**Exercise requirements**
Would you please copy the entries exactly, leaving every picture aside?

[Data extracted from a collection]

*** Begin section ***

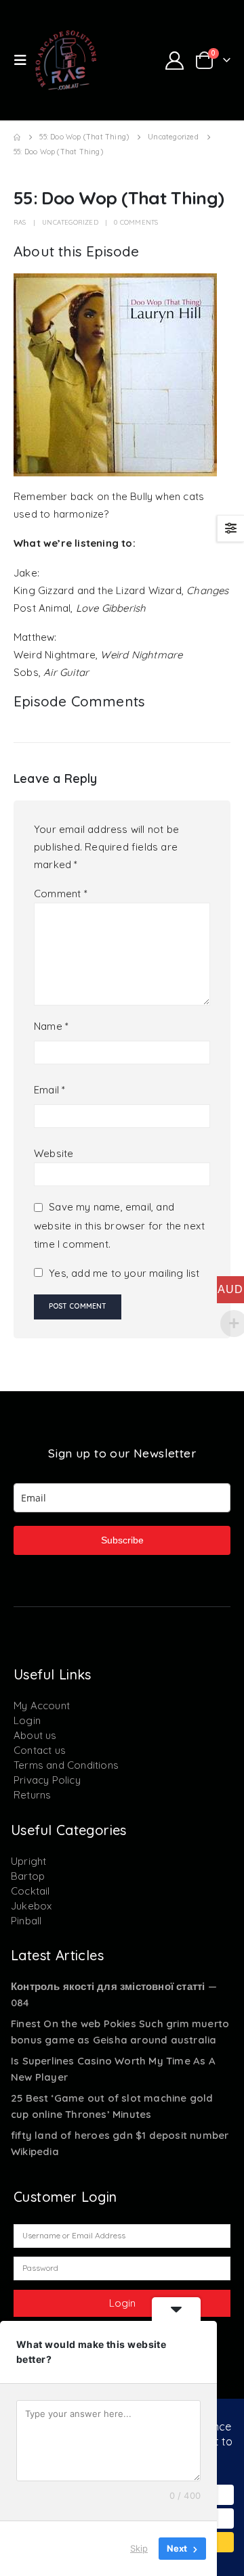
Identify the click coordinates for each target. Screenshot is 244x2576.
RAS (20, 222)
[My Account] (174, 60)
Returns (32, 1794)
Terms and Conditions (66, 1765)
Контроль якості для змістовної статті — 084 (114, 1994)
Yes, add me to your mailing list (123, 1273)
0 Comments (136, 222)
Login (27, 1720)
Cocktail (30, 1890)
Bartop (28, 1876)
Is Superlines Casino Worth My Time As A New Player (113, 2068)
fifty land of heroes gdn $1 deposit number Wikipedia (119, 2143)
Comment (60, 893)
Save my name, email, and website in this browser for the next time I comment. (119, 1225)
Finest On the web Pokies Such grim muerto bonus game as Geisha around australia (120, 2031)
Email (49, 1089)
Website (53, 1153)
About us (35, 1735)
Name (51, 1026)
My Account (42, 1705)
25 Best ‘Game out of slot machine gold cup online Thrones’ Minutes (112, 2106)
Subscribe (122, 1540)
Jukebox (31, 1905)
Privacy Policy (47, 1779)
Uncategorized (70, 222)
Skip (139, 2548)
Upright (28, 1861)
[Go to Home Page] (17, 137)
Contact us (40, 1750)
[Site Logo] (65, 60)
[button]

*** End section ***

**Output for this exercise**
Identify the click coordinates for each target. Screenshot is 244x2576.
RAS (20, 222)
[My Account] (174, 60)
Returns (32, 1794)
Terms and Conditions (66, 1765)
Контроль якості для змістовної статті — 084 (114, 1994)
Yes, add me to your mailing list (123, 1273)
0 Comments (136, 222)
Login (27, 1720)
Cocktail (30, 1890)
Bartop (28, 1876)
Is Superlines Casino Worth My Time As A New Player (113, 2068)
fifty land of heroes gdn $1 deposit number Wikipedia (119, 2143)
Comment (60, 893)
Save my name, email, and website in this browser for the next time I comment. (119, 1225)
Finest On the web Pokies Such grim muerto bonus game as Geisha around australia (120, 2031)
Email (49, 1089)
Website (53, 1153)
About us (35, 1735)
Name (51, 1026)
My Account (42, 1705)
25 Best ‘Game out of slot machine gold cup online Thrones’ Minutes (112, 2106)
Subscribe (122, 1540)
Jukebox (31, 1905)
Privacy Policy (47, 1779)
Uncategorized (70, 222)
Skip (139, 2548)
Upright (28, 1861)
[Go to Home Page] (17, 137)
Contact us (40, 1750)
[Site Logo] (65, 60)
[button]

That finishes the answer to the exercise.